Thursday, 26 July 2012

Margate: 2008 to 2012


After my first visit to Margate, a little over five years ago, I developed something of a low-level obsession with the place and, in 2008, often found myself on the train from Victoria to the seaside. I'm not entirely sure what it was about the place that captivated me so, but I loved the big-time, small-town contemporary art gallery in a huge, ex-Marks and Spencer shop on the High Street; the burgeoning network of perky artists trying to make something of the vast swathes of empty shops and spaces in the Old Town and on the High Street; and the glorious, mostly empty expanse of beautifully sandy beach only two hours from London.

At least they were mostly empty beaches back in 2008, but my, how things have changed! I went on a day trip yesterday for the first time in just over four years and the beach was absolutely heaving with people. The Old Town is virtually unrecognisable, filled up as it is with ludicrously overpriced Brighton-esque vintage tat and retro clothing shops. And of course, the addition of David Chipperfield's new building for Turner Contemporary (the very same gallery that used to operate out of the high street M&S) has given Margate's Harbour Arm an "iconic" landmark where previously there was only a glorious view of the sea.

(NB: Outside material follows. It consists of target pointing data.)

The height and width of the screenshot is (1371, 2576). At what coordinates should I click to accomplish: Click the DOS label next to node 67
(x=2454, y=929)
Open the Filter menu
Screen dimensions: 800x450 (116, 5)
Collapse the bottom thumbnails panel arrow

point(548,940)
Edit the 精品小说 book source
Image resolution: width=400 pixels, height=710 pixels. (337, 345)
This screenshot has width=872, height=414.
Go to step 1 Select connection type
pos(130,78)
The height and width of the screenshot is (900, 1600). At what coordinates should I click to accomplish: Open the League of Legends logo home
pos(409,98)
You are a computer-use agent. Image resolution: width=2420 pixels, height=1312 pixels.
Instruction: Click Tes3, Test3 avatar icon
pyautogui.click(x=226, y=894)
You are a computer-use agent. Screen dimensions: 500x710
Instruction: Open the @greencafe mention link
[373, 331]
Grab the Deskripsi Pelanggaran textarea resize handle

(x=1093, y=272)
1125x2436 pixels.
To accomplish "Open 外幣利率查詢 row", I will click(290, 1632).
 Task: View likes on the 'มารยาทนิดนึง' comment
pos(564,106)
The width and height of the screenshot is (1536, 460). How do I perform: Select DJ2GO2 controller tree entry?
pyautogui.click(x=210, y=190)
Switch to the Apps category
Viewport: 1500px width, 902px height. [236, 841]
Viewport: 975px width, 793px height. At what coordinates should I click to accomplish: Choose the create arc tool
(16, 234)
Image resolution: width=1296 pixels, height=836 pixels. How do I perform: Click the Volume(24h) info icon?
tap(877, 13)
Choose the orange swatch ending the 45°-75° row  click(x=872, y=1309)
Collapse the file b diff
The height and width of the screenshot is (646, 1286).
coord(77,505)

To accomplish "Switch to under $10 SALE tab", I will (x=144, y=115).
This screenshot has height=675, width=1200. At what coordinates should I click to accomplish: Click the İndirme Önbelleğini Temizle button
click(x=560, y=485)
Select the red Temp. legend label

What with so many eyes turned towards Margate, undoubtedly due to the arrival of this new Turner Gallery, it's hardly surprising that the gentrification has begun in spluttering stages, but I must admit that I was surprised by how quickly things had changed. Margate used to feel like an undiscovered secret, like a weird and wonderful little world that those who knew about were able to have all to themselves (selfish, I know). Given the amount of media attention the place has received over the past year, it was only a matter of time before people began paying attention to Margate's peculiar charms.

Despite the cutesy shops and cupcake cafes of the Old Town, Margate's High Street - just a few feet away - is still blighted by swathes of empty shops. Stragely, the Turner's crumbs of gentrification have failed to reach quite that far. Which, of course, is where Mary Portas enters the equation.

I didn't realise, though I probably should have, that Margate was to be *sarcasm alert* one of the lucky recipients of Mary "Queen of Shops" Portas' benevolence with a Grant-Schapps approved government regen/kickstarter grant of £100,000. Unsurprisingly, Portas has been pissing a lot of people off in Margate as of late, swanning around town filming footage for her reality TV show documenting the "rehabilitation" of grant-recipient towns. During a town meeting last month, when objections were raised to TV cameras being in the room, Portas apparently suggested that if the cameras weren't allowed in, then she wouldn't be staying; and if she wouldn't be staying in Margate, neither would the government's money. Regardless of such behaviour, there is something rather revolting about Portas essentially using government money to bankroll a television programme about a tokenistic regeneration programme (£100k is chump change in this context) for personal and professional gain.

Elsewhere in Margate, speculators are beginning to move in given that property is incredibly cheap and relatively plentiful. You can buy a five-bed house in Cliftonville for less than the cost of a studio flat in Bethnal Green. Redevelopment is on the cards for the amazing, though utterly derelict, Cliftonville Lido which was ruined in the 1978 storm which also destroyed Margate Pier. The Lido was never rebuilt, though has been subject to numerous redevelopment plans in the past few years, the latest of which fell by the wayside after its developers went bust thanks to the Icelandic banking crisis. The latest proposals to incorporate the Lido, by Margate-based Lido Views and Kent and Sussex Property Development, look set to turn a beautiful stretch of Margate's beach into - what a surprise! - blocks of high-rise flats and a luxury hotel, something totally out of keeping with the area.

One rather splendid Margate institution which is all-but unknown to most tourists is the Walpole Bay tidal swimming pool, dating to around 1900. It's not pretty, and the lovely art-deco funicular that used to transport swimmers from the town above has been closed down, but it is enormous and brilliant fun. 


For all its problems, Margate is still an extremely charming place. Now that outsiders are paying attention again, here's hoping the town can maintain its identity in the face of those who would transform utterly it for financial gain.

(I didn't have my camera with me yesterday, so these are old photos from previous visits - the harbour beach is rarely so empty now!)